_Text provided_.
Dinnertime in America
One of my favorite dishes is sausage goulash, due to my Hungarian roots. However, as much as I enjoy this delicacy, I couldn’t help but take a peek at my cellphone during dinner (I know it’s a bad habit.) As I started to read a Rapnet article by Avi Krawitz, I nearly choked on the meat I was chewing because of the very meat I was reading about! The article discussed how Tyson Food has invested in Memphis Meat, a food tech start-up.
This struck me as odd as well as fascinating since it’s basically like sleeping with the enemy, a meat empire partnering with a young company interested in producing cultured meat. It had me wondering if the sausage I was eating was lab-grown as well. I was truly dubious, but my wife quickly reassured me that it was the real thing, as she herself would never go near cultured meat. Throughout the rest of dinner my mind was in various places. It wandered from thinking about Warren Buffet’s bad bet on Kraft Heinz to Elizabeth Taylor’s jewelry to the 2019 0scars.

_Raw records_.

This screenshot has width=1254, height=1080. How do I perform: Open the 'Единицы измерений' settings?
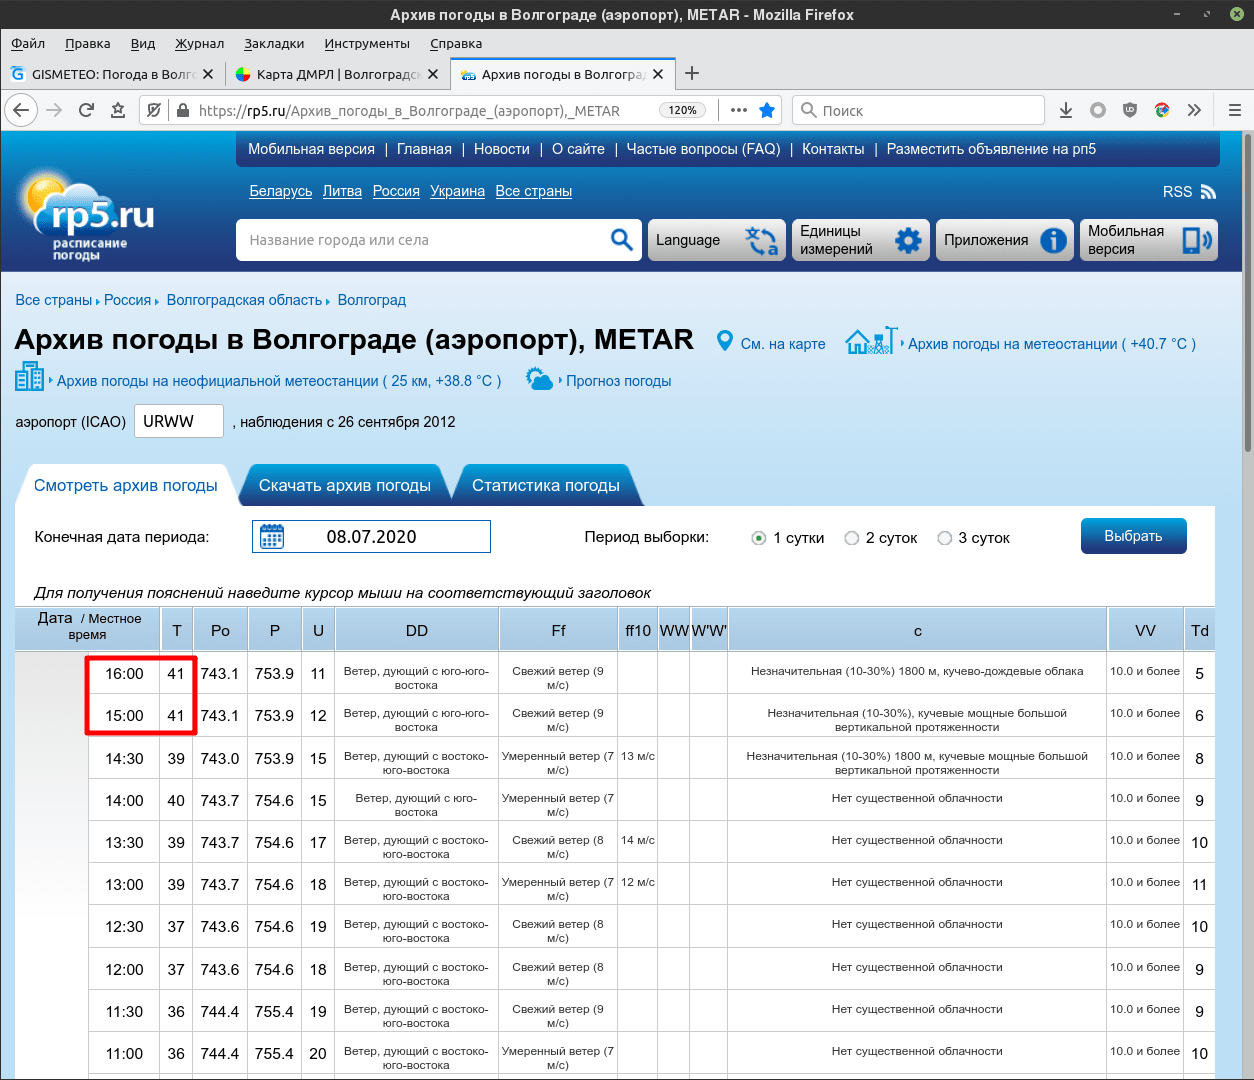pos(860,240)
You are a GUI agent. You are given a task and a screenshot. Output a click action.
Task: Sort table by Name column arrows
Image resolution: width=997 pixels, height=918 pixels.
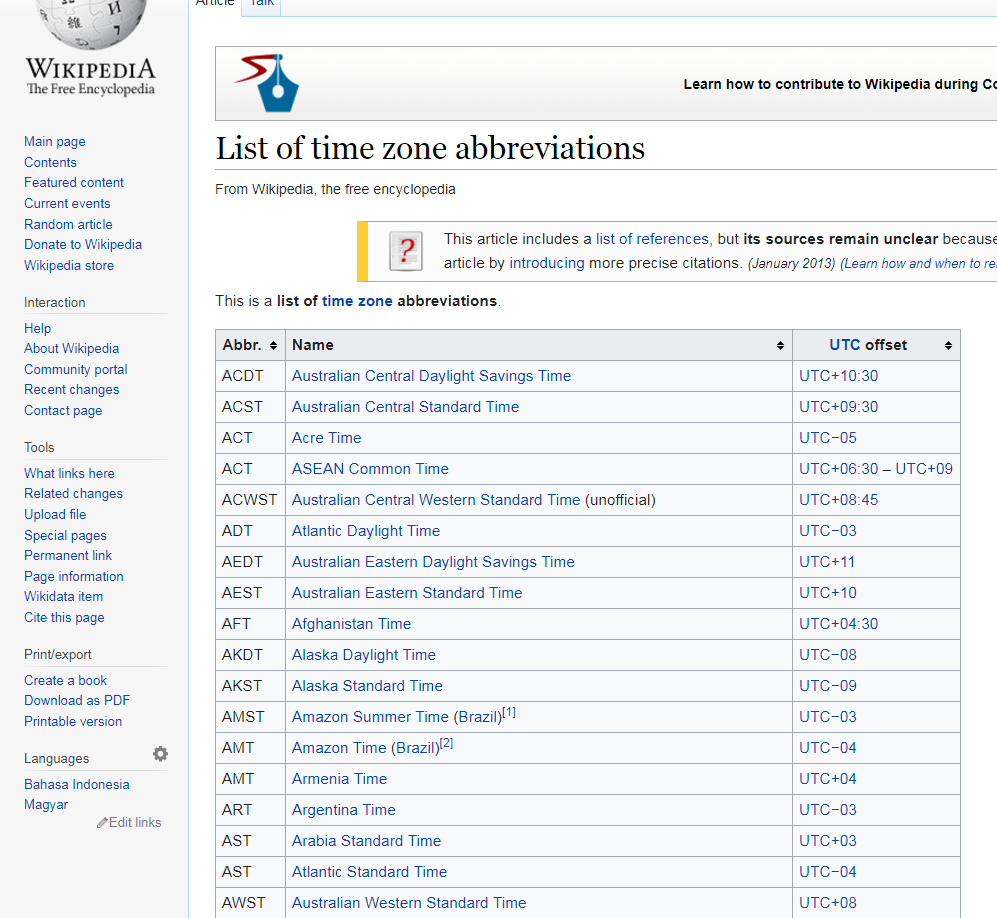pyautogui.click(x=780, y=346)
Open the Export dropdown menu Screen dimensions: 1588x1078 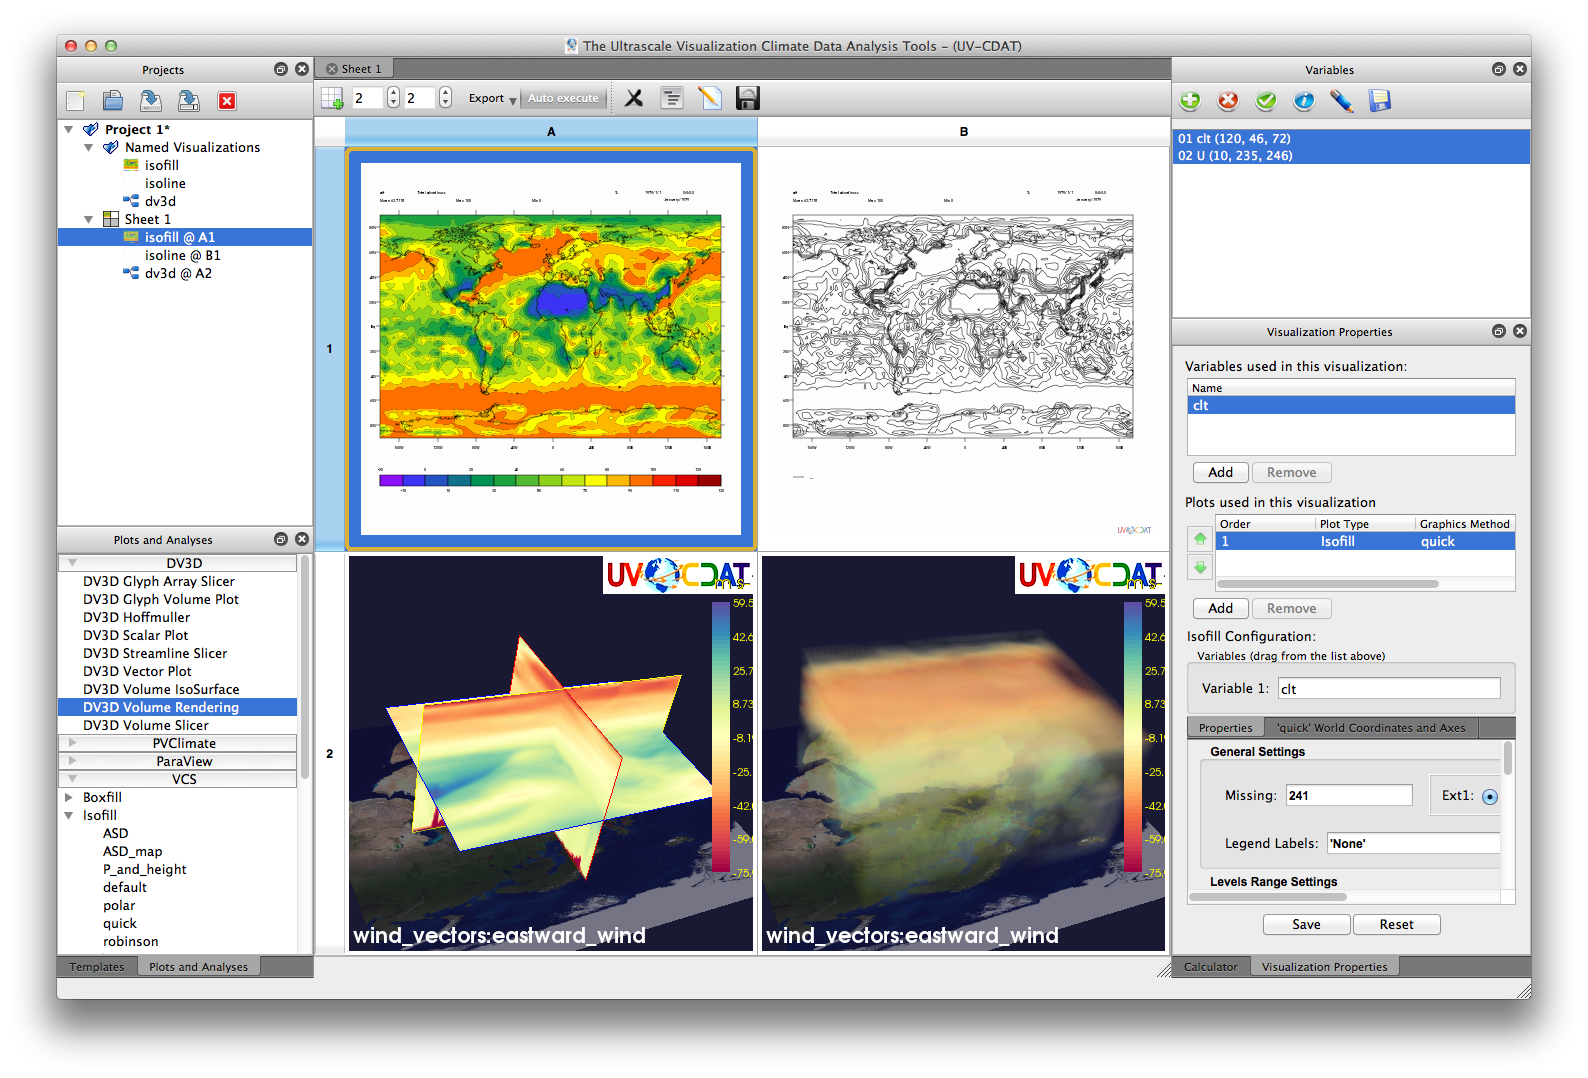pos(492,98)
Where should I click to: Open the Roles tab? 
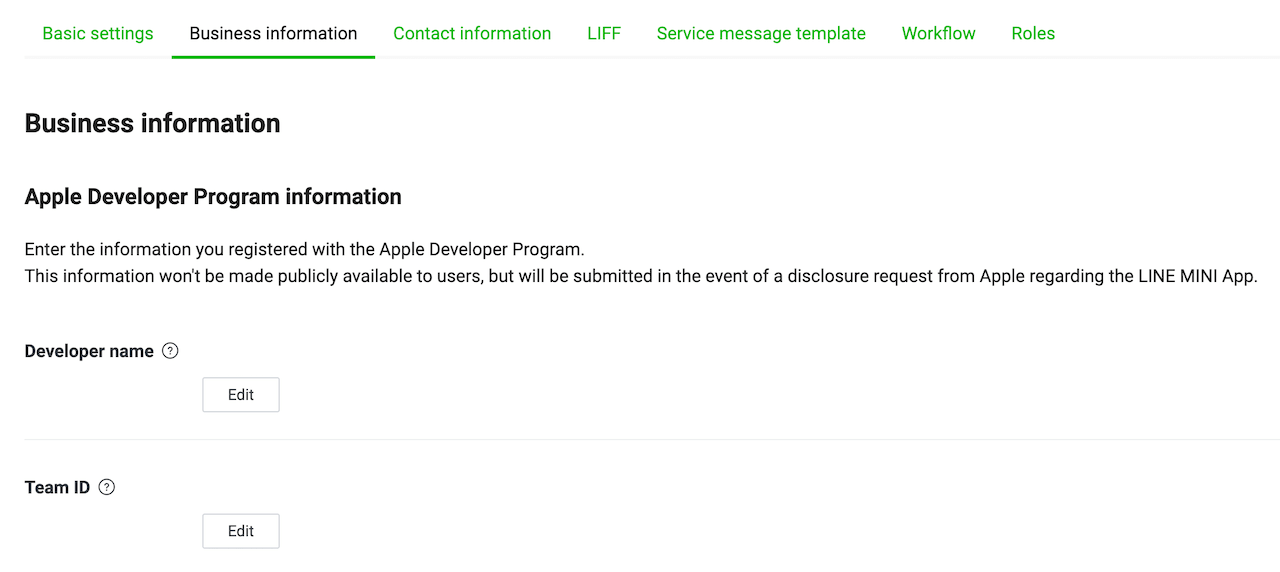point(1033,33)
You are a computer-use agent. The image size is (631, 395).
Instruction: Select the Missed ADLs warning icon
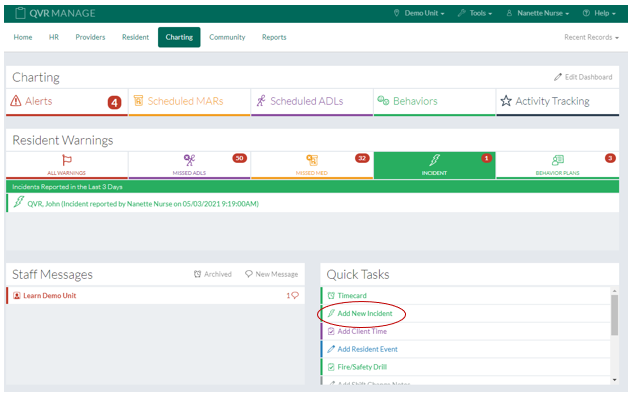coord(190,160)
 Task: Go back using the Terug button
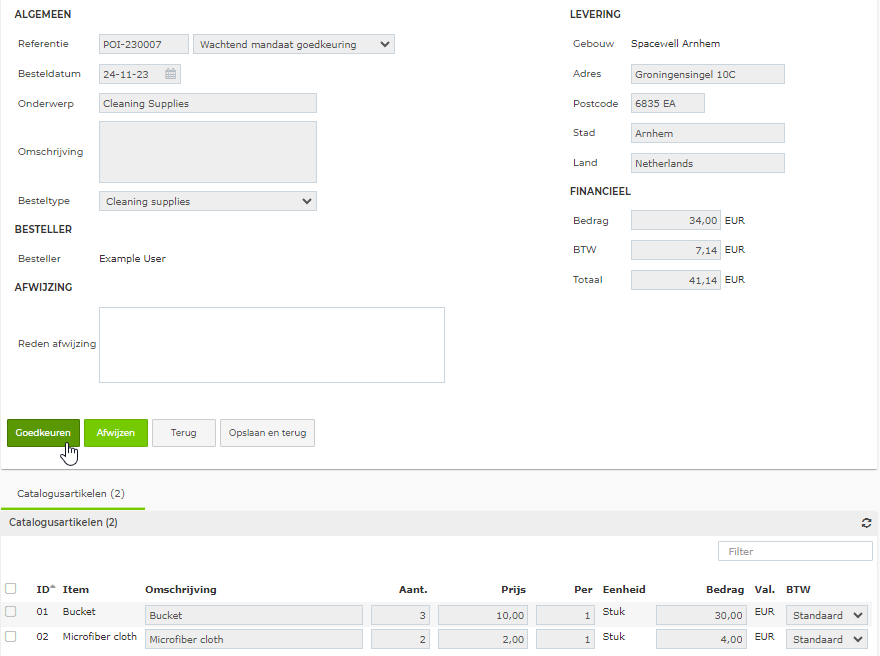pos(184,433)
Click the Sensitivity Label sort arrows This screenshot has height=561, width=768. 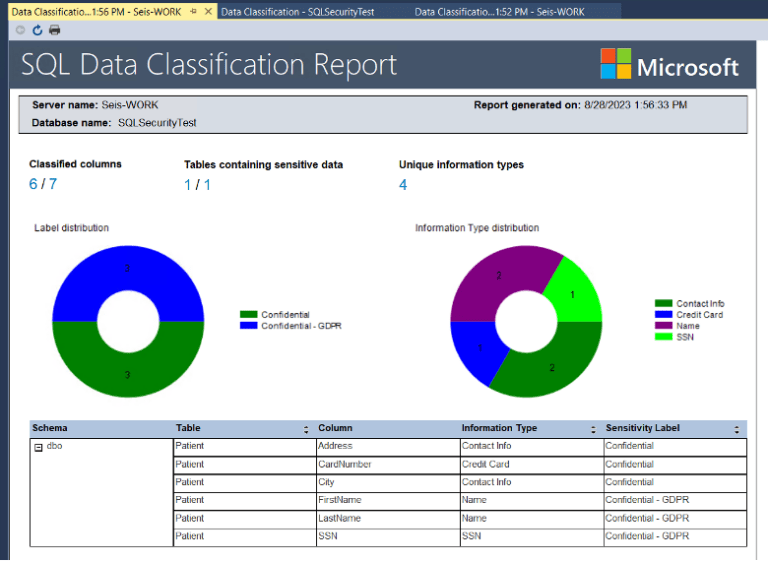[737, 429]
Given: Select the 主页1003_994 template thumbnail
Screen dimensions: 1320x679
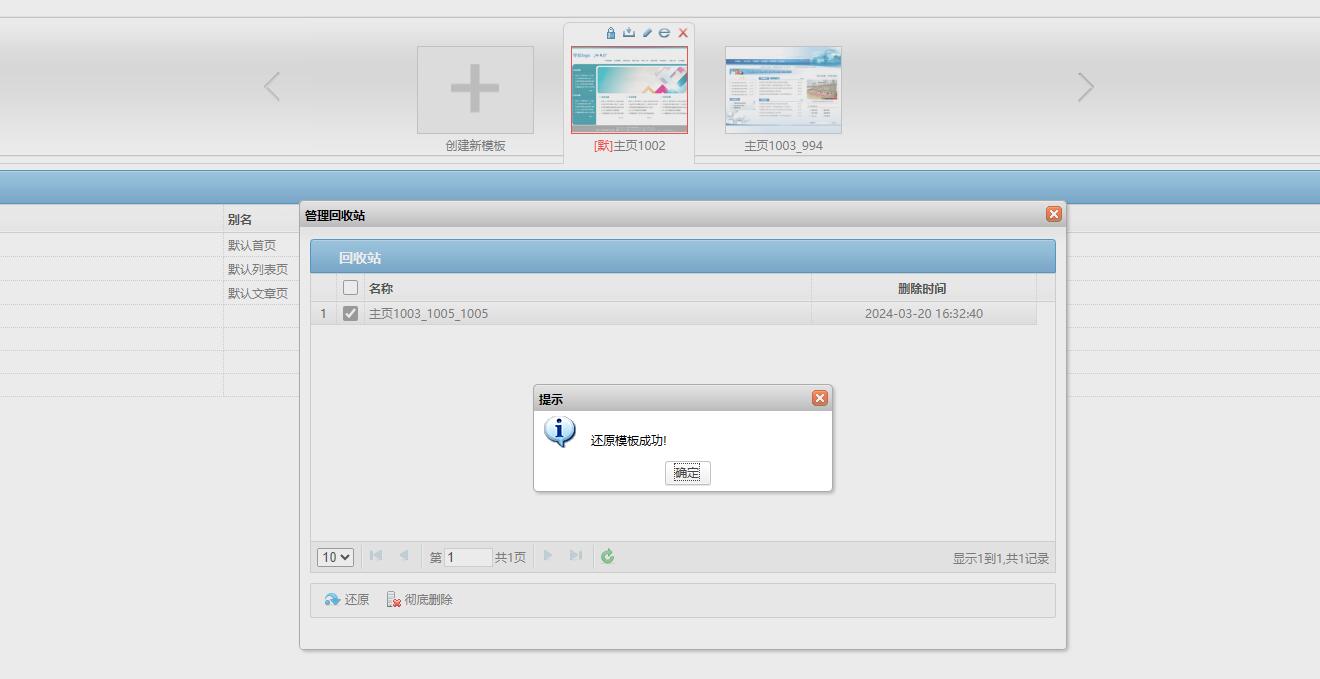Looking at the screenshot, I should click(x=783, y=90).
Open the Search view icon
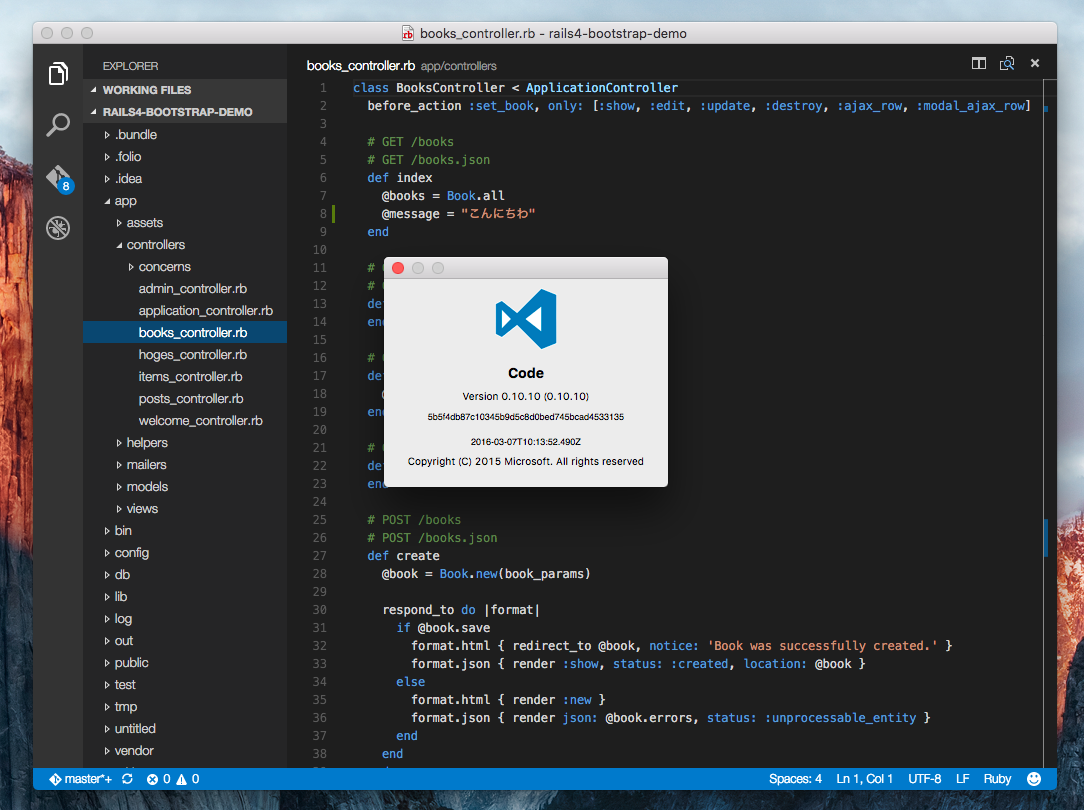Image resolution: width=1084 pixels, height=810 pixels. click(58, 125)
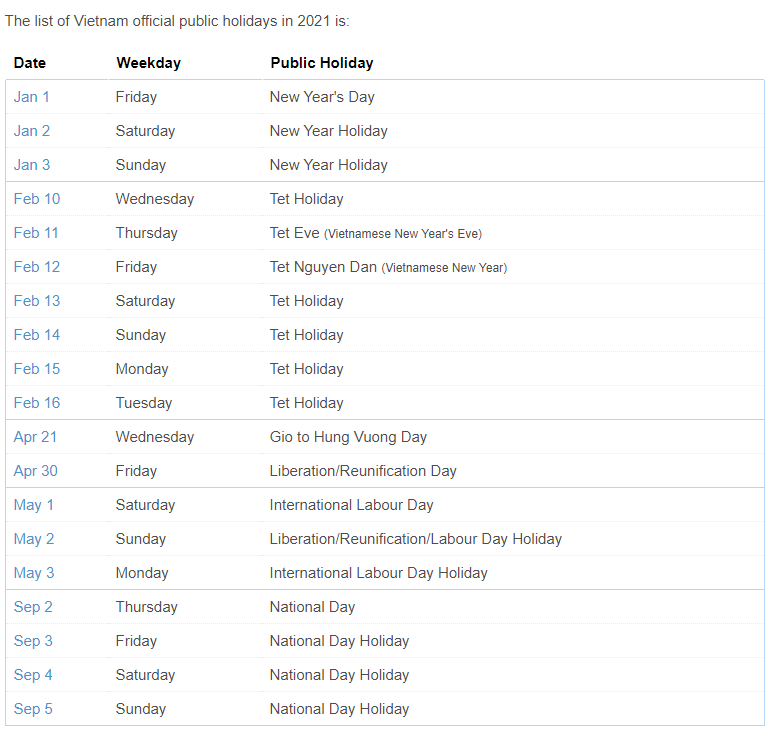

_Tasks to complete_.
(A) In the piece on dinnertime in America, write out the passage starting at "Dinnertime in America" and ending at "food tech start-up.", substituting "chicken paprikash" for "sausage goulash".
(B) Pull out each line of the records that contains the string "icon".
The text and the records have nothing to do with each other.

_Results_.
(A)
Dinnertime in America
One of my favorite dishes is chicken paprikash, due to my Hungarian roots. However, as much as I enjoy this delicacy, I couldn’t help but take a peek at my cellphone during dinner (I know it’s a bad habit.) As I started to read a Rapnet article by Avi Krawitz, I nearly choked on the meat I was chewing because of the very meat I was reading about! The article discussed how Tyson Food has invested in Memphis Meat, a food tech start-up.

(B)
Instruction: Select the Missed ADLs warning icon
Open the Search view icon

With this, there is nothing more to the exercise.